Paging Dr. Freud--and his 21st century medical school reading list.
August 21, 2012 7:35 AM Subscribe
Paging Dr. Freud--and his 21st century medical school reading list.
How much education in psychotherapy/psychoanalysis do medical school students who go on to specialize in psychiatry receive, especially in the days of split treatment (MD provides medication management/acute pharmacological care, PhD or LCSW provides psycho-social assessment and talk therapy)?
I'm not talking about special fellowships or programs focusing on psychotherapy for MD students--I'm asking about the generic, bare-bones starting point for medical students who go on to general psychiatry. Who and what are they reading these days?
posted by availablelight to health & fitness (10 answers total) 2 users marked this as a favorite
The Med 3 requirement in psychiatry lasts four weeks and is, from everything I've heard, based almost entirely around psychopharmacology and just kind of seeing what happens on the psych wards; it's not clear from the description (or from people I've talked to) what exactly Med 4 elective psychiatry elective students get up to (no one I know who went to med school did an elective psychiatry rotation, alas.) But I do know that they work out of the psychiatric hospital building (where all the inpatients are housed,) and no one I've ever talked to has suggested that even the residents, let alone actual doctors, at that hospital appear to know anything at all about therapy or even very much (visible to a patient) about abnormal psychology beyond "these symptoms match up with this diagnosis" and "these are the drugs that tend to work on this symptom" and maybe "why those drugs work that way." I think that anymore, if that's what they really wanted to do, they'd have gone for the MSW or whatever, and everyone (pre-med students, professors, current students, patients, etc.) knows this and behaves accordingly. It's been a long, long time since psychiatrists really did much therapy - at least, on the insurance/hospitals/managed care side of the world (which is what US med schools mostly have to cater to.)

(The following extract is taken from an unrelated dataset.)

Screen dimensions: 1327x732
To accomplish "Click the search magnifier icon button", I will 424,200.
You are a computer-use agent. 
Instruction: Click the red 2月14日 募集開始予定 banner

So while I can't give a comprehensive answer, I'm going to go ahead and say "very, very, very little" for this medical school at least. It's likely that at the end of Med 2 they know most of what they know thanks to the fact that they decided to take psychology in order to do well on the newest version of the MCAT (psychology is merely "recommended" as a possible course in the social sciences, and is the last of several disciplines mentioned) or because they just flat-out wanted to.
It also seems pretty clear that there's a low expectation that a med school graduate applying to a psychiatric residency program actually have very much experience/specialization any kind of psychology-related subject - UCLA, for random instance, says that a mere recommendation from a professor in psychiatry isn't actually required.
And it looks like the overwhelming majority of applicants are matched to psychiatry if that's what they ranked first (it's on page 239,) so it seems the "market" (of residency programs) isn't signaling to the "producers" (med school curriculum writers) that anything is wrong with any of the above. Even the people with USMLE step 1/step 2 scores below 180 mostly got into psychiatry, as did most people with no work experience, most people with no volunteer experience, most people with no research published, most people regardless of how good their medical school is, etc. Psychiatry is clearly no kind of surgical discipline (they've all got much higher rejection rates, and check out the correspondingly huge requirements for anatomy and similar kinds of skills/knowledge in med school.)